Lavery went on: “‘New leadership’ [Starmer’s slogan] is basically a message telling the rest of the country Jeremy Corbyn’s gone. ‘Why shouldn’t the message be something the party actually stands for? ‘For the many, not the few’ – that was fantastic.” I have to agree that the ‘New Leadership’ banner was like sending a massive ‘fxxk you’ to the progressive Left of the Labour Party who had achieved so much over the Corbyn years. Tory Austerity wa
s fully exposed as an ideological exploitation scam not a painful fiscal necessity; that was a huge achievement. The label on the snake oil has changed, but Tory ideology has not: the new exploitation scam being touted as ‘levelling up’ must be robustly challenged because in practical terms it is the diametric opposite. The fight to extend Furlough during crippling northern lockdowns, begging for the poorest children in the UK to get free school meals, promised laptops not delivered, and now another threatened pay freeze: this ‘Decimating Down’ targets the working poor again and again.

It took a famous young footballer to pitch in and demand food for hungry deprived children; it took Metro Mayor Andy Burnham to protest the unfairness of asking minimum wage workers to subsist of 60% of their wages. When large multi-ethnic protests took to the streets in support of ‘Black Lives Matter,’ Starmer dismissed their demand for changes to policing, brandishing his disreputable CPS record. He disparagingly referred to the BLM campaign as ‘a moment!’ Where was Keir Starmer when he should have been demonstrating robust opposition in Parliament and demanding fair treatment on behalf of the working poor?
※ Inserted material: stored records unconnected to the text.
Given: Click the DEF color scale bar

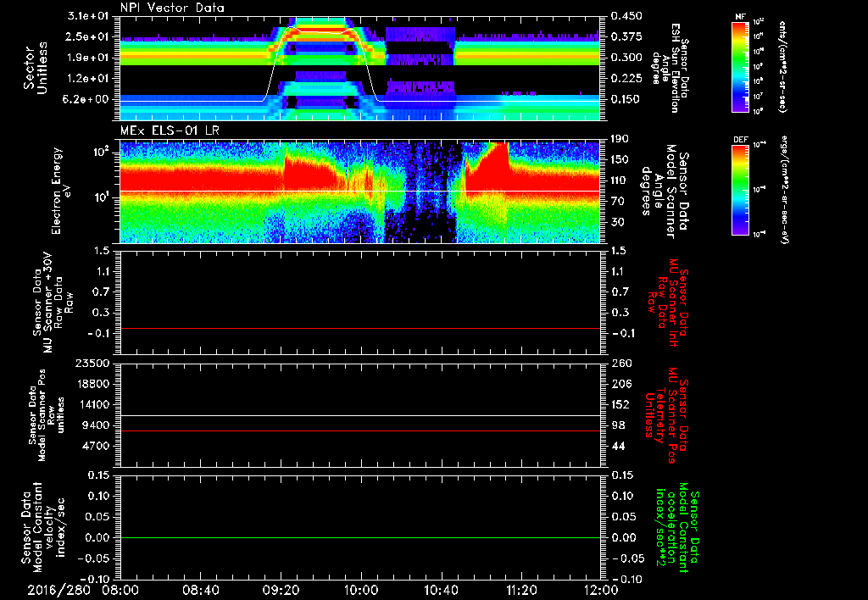Looking at the screenshot, I should tap(740, 190).
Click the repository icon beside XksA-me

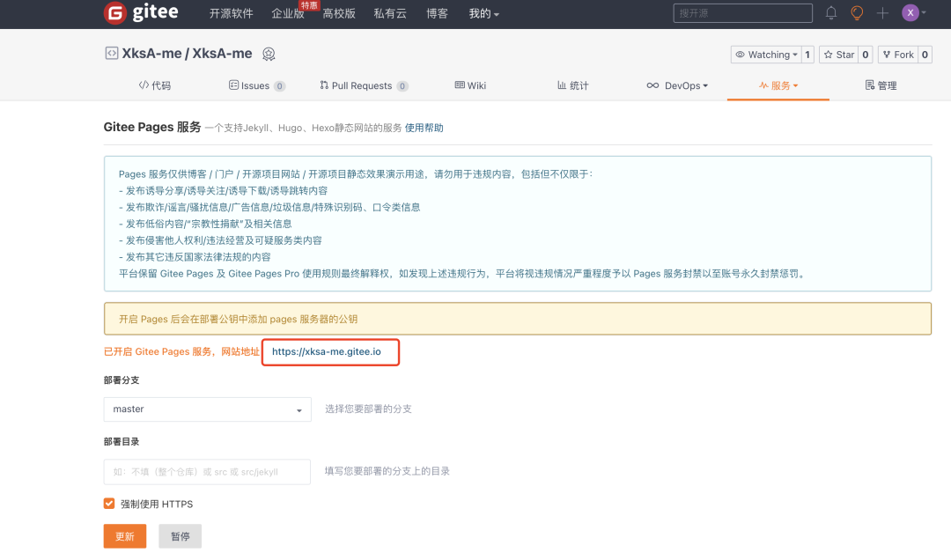point(110,53)
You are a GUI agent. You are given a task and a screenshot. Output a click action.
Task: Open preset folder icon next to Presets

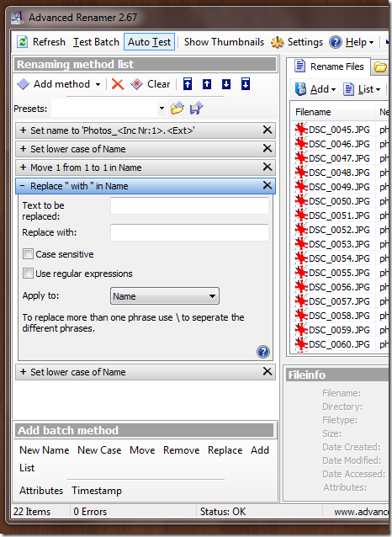click(x=177, y=109)
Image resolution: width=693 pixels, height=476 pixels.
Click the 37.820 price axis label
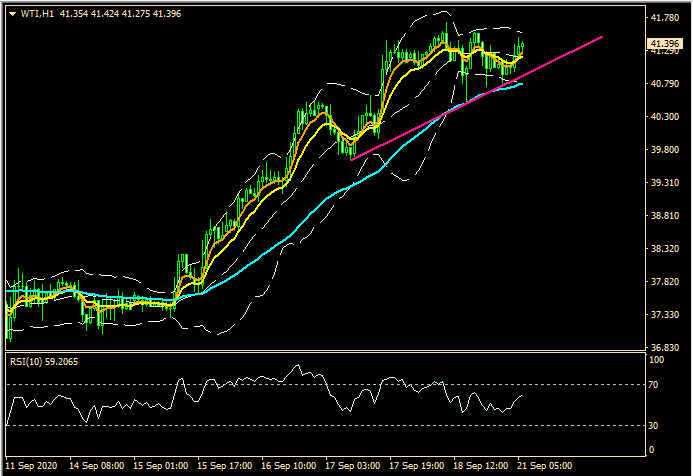click(663, 282)
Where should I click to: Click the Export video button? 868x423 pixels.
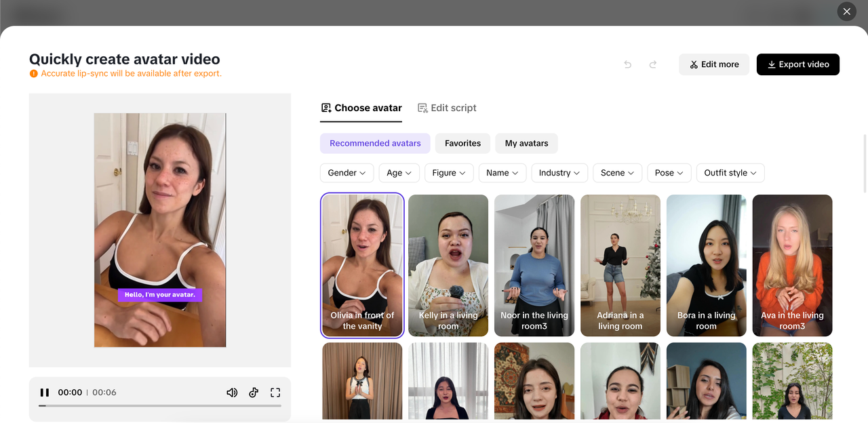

Starmer was still busy obsessing over fantisemitism in the Labour Party and using former Labour Leader Jeremy Corbyn as a scapegoat while he buckled to the demands of the Zionist Lobby and the BOD. The obscene payment to silence John Weir’s SLAPP Suit, despite advise from Labour Lawyers he would win, established Starmer as the ‘Captain of Capitulation:’ this leaves Labour vulnerable to further suits.

Ian Lavery describes Keir Starmer’s disgraceful track record so far by saying, “But everything seems at this moment in time as though there’s a political provocation from the leader’s office.” Lavery wants to see the Party settle down, unify, move on and “hold the government to account,” but the damage Starmer has done so far is ripping Labour apart. Starmer has burned his bridges, but he stands ready to pour more petrol on the flames. Starmer should face a leadership challenge because he deliberately deceived Labour Party members last time. If the unfathomable result of the Covert 2019 Rigged Election had been challenged and fully Investigated, then I believe the corruption of Boris Johnson’s miraculous ‘Tory landslide victory’ would have been exposed. Labour would not have suffered all those excruciating demands to grovel in trying to explain defeat. Jeremy Corbyn wouldn’t have resigned he would be providing the decent progressive Socialist leadership we deserve from a legitimate Prime Minister in this time of crisis. DO NOT MOVE ON!